Typically a DP problem involves searching for a sequence of decisions that arrives at a maximum or minimum value. Let's define:

t = 1...N
A "stage" of the problem. When t=N, we have reached the end of the problem. This is usually the variable representing time / planning horizon, but not necessarily
s_t\in S
State at stage t; S is the space of all possible states
a_t\in A
Action at stage t; A is the space of all possible actions
r_t(s_t, a_t)
Reward function if we take action a_t at state s_t
R(s_N)
Reward if we end on state s_N. This is the cost/reward of our base case, a subproblem that we can immediately solve without recursion. If we reach s_N, we have no possible actions.

Now the optimality equation / value function / objective recurrence is:

v_t(s_t) = \left.\underset{a_t\in A}{\max/\min}\,\middle\{v_{t+1}(s_{t+1}) + r_t(s_t, a_t) \right\}

# Examples

# Rod Cutting

For a rod of length N,

\text{CutRod}(n)  = \begin{cases}
    0       &   \text{if } n = 0\\
    p_1     &   \text{if }n = 1\\
    \displaystyle\max_{1\leqslant i\leqslant n}\{
    \text{CutRod}(n-i) + p_i
    \}  &   \text{otherwise}
\end{cases}

In this case, the remaining length of the rod is the state s_t, and the number of units of rod to cut is the action a_t. We immediately encounter the first exception of the definition of stage t. The only thing that's constant is the initial length of the rod, or the maximum length we can cut in 1 go. Therefore the stage is technically time, but it ranges from 1...N since the max number of cuts we can make is just the total length N (just cut 1 unit at a time).

The rest of the variables are straightforward to find: the revenue of a cut is the reward function; final reward is either 0 or p_1, and s_{n+1} is the new length after the cut.

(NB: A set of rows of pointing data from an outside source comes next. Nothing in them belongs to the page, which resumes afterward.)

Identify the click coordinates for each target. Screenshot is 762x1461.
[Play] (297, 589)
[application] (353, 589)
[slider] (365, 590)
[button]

Let's list each component:

t = 1...N
Stage is the "time" elapsed or the total number of cuts we have made
s_t\in S
State is the length of the remaining rod
a_t\in A
Action the the possible cuts we can make. Ranges from 1 to s_t
r_t(s_t, a_t)
Reward is the revenue of the cut
R(s_N)
Base cases, s_N = 0 or s_N = 1 which means R(0) = 0, R(1) = p_1

optimality equation is:

\max_{1\leqslant i\leqslant n}\{\text{CutRod}(n-i) + p_i\}

# Edit Distance

For strings A[1...n], B[1...m]

{\text{EditDist}(i, j)} = \begin{cases}
i & \text{if } j = 0\\j & \text{if } i = 0\\
\min \left.\begin{cases}

\text{EditDist}(i, j-1) + 1\\
\text{EditDist}(i-1, j) + 1\\
\text{EditDist}(i-1, j-1) + \begin{cases}1 & \text{if }A[i]\ne B[j]\\
0 & \text{if }A[i]= B[j]
\end{cases}\\

\end{cases}\right\} & \text{Otherwise}
\end{cases}